Trader Joe’s did not respond to questions about criticism of its handling of employee support for Black Lives Matter.

In the beginning of the COVID pandemic, Trader Joe’s Chief Executive Dan Bane issued a company-wide memo calling union organizing efforts a “distraction” after some employees circulated a petition pushing for Trader Joe’s to award hazard pay. In the letter, Bane told workers Trader Joe’s provides better wages and benefits than other grocery stores without the burden of union dues.
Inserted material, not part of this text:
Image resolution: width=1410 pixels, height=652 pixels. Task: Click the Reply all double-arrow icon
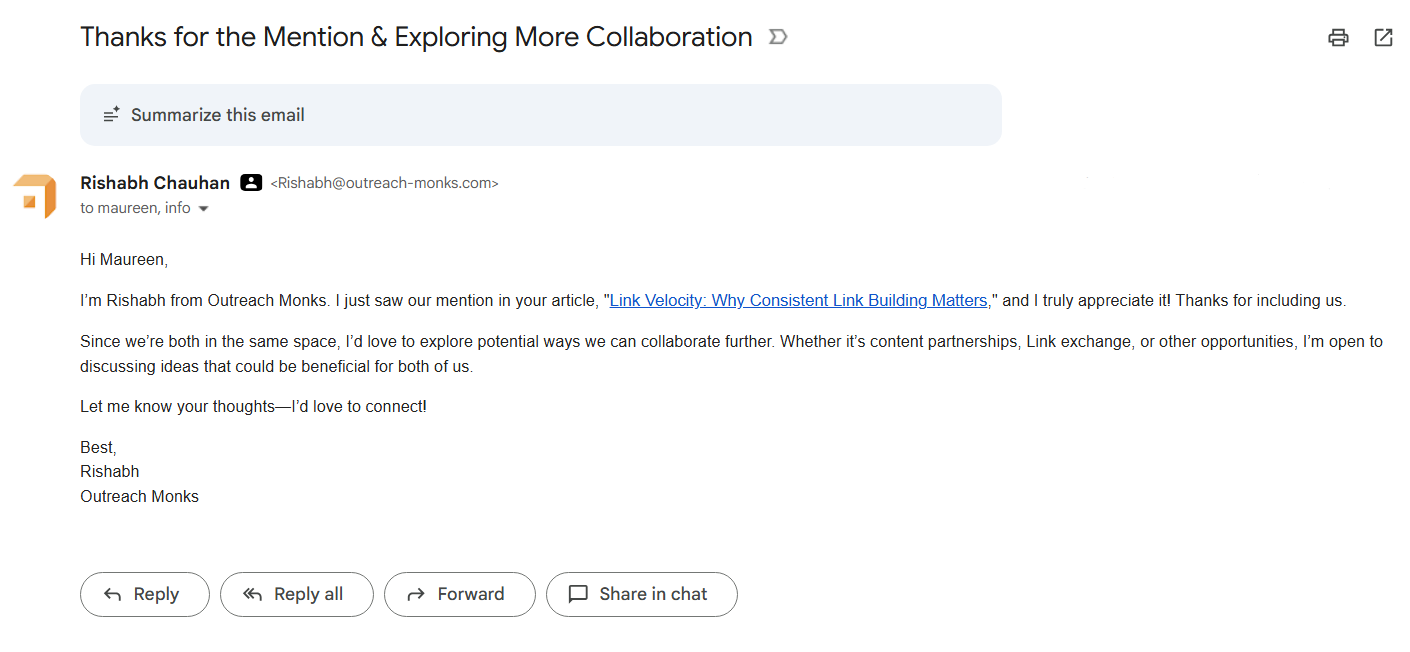[250, 594]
That memo was cited by workers at the Hadley, Mass., store, who launched the first union campaign at Trader Joe’s last May. The Massachussets store workers won their election in July. Workers at a store in downtown Minneapolis voted to join the union the following month.

In July, Trader Joe’s announced a slate of increases to compensation and benefits, which was criticized as a tactic to dissuade other stores from pursuing unionization. Among them was a pledge to fix pay disparities between longer-term employees and new hires.

In August, Trader Joe’s abruptly closed its only wine store in New York state. The United Food and Commercial Workers International Union said workers at the store had been about to go public with a union drive, and accused the company of “egregious and blatant union busting.”

The union sustained its first loss in October, when workers at a Trader Joe’s in Brooklyn rejected the union in their vote.

The third victory for the union, an election held in January at a store in Louisville, Ky., has not been certified. The company last month challenged election results, alleging that pro-union workers “created an atmosphere of fear and coercion and interfered with the laboratory conditions necessary to conduct a free and fair election.”